§ **Tujuan**
Sajikan seluruh baris materi di bawah ini sebagai daftar bernomor, tanpa menyertakan baris yang kosong.

▬▬▬▬▬▬▬▬▬▬

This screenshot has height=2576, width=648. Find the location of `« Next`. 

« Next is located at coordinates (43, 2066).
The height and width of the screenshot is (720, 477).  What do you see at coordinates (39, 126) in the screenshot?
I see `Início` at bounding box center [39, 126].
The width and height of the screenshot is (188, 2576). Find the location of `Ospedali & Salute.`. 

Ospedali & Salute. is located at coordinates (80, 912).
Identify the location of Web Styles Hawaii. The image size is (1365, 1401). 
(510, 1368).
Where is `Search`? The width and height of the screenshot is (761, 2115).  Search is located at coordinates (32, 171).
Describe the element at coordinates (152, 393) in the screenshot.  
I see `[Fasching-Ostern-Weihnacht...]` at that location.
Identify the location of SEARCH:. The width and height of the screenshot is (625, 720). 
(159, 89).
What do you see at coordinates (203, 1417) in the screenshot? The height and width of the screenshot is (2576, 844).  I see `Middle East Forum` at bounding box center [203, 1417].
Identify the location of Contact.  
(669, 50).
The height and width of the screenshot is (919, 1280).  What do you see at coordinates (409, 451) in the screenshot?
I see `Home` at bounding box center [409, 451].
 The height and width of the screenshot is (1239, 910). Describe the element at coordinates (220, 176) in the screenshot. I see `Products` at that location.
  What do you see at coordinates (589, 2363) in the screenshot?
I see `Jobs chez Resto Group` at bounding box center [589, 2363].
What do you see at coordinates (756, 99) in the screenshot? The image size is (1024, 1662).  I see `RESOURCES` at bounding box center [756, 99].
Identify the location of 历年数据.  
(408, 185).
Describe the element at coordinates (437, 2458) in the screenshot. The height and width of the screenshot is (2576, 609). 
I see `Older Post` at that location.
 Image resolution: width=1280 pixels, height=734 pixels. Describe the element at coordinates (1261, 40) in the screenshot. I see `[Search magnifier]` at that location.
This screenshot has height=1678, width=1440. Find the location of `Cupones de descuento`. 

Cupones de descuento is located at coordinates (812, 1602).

▬▬▬▬▬▬▬▬▬▬

§ **Hasil Latihan**
1. This screenshot has height=2576, width=648. Find the location of `« Next`. 
2. « Next is located at coordinates (43, 2066).
3. The height and width of the screenshot is (720, 477).  What do you see at coordinates (39, 126) in the screenshot?
4. I see `Início` at bounding box center [39, 126].
5. The width and height of the screenshot is (188, 2576). Find the location of `Ospedali & Salute.`. 
6. Ospedali & Salute. is located at coordinates (80, 912).
7. Identify the location of Web Styles Hawaii. The image size is (1365, 1401). 
8. (510, 1368).
9. Where is `Search`? The width and height of the screenshot is (761, 2115).  Search is located at coordinates (32, 171).
10. Describe the element at coordinates (152, 393) in the screenshot.  
11. I see `[Fasching-Ostern-Weihnacht...]` at that location.
12. Identify the location of SEARCH:. The width and height of the screenshot is (625, 720). 
13. (159, 89).
14. What do you see at coordinates (203, 1417) in the screenshot? The height and width of the screenshot is (2576, 844).  I see `Middle East Forum` at bounding box center [203, 1417].
15. Identify the location of Contact.  
16. (669, 50).
17. The height and width of the screenshot is (919, 1280).  What do you see at coordinates (409, 451) in the screenshot?
18. I see `Home` at bounding box center [409, 451].
19.  The height and width of the screenshot is (1239, 910). Describe the element at coordinates (220, 176) in the screenshot. I see `Products` at that location.
20.   What do you see at coordinates (589, 2363) in the screenshot?
21. I see `Jobs chez Resto Group` at bounding box center [589, 2363].
22. What do you see at coordinates (756, 99) in the screenshot? The image size is (1024, 1662).  I see `RESOURCES` at bounding box center [756, 99].
23. Identify the location of 历年数据.  
24. (408, 185).
25. Describe the element at coordinates (437, 2458) in the screenshot. The height and width of the screenshot is (2576, 609). 
26. I see `Older Post` at that location.
27.  Image resolution: width=1280 pixels, height=734 pixels. Describe the element at coordinates (1261, 40) in the screenshot. I see `[Search magnifier]` at that location.
28. This screenshot has height=1678, width=1440. Find the location of `Cupones de descuento`. 
29. Cupones de descuento is located at coordinates (812, 1602).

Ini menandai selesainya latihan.